Ulusal hareketlerin Birinci Dünya Savaşı ardından imzalanan Versailles Antlaşması sonrasında yayıldığını ve Wilson Prensipleri’nin daha da dikkat çeker boyuta geldiğini kaydeden Miley, daha sonra sömürge ülkelerdeki hareketlerde kullanılan dilin yine ‘Avrupa’dan alınan dil’ olduğunu belirtti.

Emperyalizmden önce ortaya çıkan hareketlere bakıldığında, Lenin’in görüşlerinin öneminin görüldüğünü vurgulayan Thomas Miley, “Lenin UKKTH’nın uygulanmasında önemli. Lenin’in durumu aslında çelişkili görülüyordu. UKKTH’yi slogan haline getirmesi de daha sonra çok tepki görmüştü, özellikle de Avusturya-Macaristan örneğinde” dedi.

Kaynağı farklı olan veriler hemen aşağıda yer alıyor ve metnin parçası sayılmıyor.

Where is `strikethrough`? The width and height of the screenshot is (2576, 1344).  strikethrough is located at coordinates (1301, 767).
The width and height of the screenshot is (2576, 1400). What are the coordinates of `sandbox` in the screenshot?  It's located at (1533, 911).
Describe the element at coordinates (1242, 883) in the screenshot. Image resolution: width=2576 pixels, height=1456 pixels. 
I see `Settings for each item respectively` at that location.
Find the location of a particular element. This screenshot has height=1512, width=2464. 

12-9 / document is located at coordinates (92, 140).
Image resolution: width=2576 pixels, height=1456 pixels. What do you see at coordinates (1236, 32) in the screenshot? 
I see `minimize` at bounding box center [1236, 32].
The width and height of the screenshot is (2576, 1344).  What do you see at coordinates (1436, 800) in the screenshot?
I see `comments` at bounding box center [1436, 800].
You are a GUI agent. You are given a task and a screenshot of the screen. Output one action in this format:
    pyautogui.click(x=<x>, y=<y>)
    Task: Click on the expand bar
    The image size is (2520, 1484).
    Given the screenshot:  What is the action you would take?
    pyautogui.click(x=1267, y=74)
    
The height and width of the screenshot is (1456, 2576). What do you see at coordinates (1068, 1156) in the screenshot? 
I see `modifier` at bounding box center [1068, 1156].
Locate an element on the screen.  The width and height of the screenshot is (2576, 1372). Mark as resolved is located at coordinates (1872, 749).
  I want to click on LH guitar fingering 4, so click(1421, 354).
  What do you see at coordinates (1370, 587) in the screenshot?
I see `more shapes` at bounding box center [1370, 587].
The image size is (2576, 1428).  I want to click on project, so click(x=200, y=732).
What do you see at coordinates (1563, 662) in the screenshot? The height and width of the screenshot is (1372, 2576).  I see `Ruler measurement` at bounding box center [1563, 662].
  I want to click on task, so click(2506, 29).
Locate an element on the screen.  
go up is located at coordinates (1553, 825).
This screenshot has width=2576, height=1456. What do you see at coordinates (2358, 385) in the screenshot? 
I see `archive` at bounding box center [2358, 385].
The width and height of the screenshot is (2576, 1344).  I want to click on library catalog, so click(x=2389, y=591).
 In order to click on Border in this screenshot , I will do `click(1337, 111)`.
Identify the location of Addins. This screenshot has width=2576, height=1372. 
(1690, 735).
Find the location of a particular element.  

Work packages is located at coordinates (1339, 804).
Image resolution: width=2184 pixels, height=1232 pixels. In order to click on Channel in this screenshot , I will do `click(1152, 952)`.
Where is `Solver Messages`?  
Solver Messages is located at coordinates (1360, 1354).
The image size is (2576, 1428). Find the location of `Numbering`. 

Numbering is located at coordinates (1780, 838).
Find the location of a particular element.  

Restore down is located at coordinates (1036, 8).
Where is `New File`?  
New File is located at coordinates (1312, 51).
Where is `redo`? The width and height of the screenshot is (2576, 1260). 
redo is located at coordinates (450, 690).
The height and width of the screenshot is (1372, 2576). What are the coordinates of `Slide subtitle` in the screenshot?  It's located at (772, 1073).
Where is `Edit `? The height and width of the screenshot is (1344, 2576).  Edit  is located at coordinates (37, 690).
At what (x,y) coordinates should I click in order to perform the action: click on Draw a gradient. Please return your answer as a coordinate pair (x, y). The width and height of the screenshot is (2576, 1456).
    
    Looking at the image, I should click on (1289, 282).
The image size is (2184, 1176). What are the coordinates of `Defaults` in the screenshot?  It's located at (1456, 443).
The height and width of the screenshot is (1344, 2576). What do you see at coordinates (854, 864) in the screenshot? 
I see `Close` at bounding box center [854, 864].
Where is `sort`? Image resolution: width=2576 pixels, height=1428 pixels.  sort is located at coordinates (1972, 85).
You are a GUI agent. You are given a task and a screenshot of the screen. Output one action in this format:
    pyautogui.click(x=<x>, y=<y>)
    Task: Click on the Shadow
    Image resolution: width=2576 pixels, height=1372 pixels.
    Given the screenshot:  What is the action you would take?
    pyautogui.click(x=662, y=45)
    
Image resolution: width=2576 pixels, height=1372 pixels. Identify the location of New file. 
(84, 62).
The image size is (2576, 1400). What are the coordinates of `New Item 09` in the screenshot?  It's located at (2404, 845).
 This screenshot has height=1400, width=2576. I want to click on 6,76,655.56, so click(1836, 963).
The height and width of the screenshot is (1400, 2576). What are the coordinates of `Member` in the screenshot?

Rosa Lüxemburg ile Lenin arasındaki çelişikiye de dikkat çeken Miley, “Örneğin Lenin ile çelişkisi şuydu: ‘UKKTH’nin proleteryanın günlük hayatında uygulanamayacağını söylüyor, Lenin. Örneğin Polonya’da diyor. Bu çok uzun süre tartışmalı bir durum olarak dikkat çekti. Bolşevik çevrelerde bile Rosa Lüksemburg’da bile bunu hayal, illüzyon olarak gördüler. Tarihsel olarak marksist-solda da UKKTH’ni ütopik olarak görmüşler” diye ekledi.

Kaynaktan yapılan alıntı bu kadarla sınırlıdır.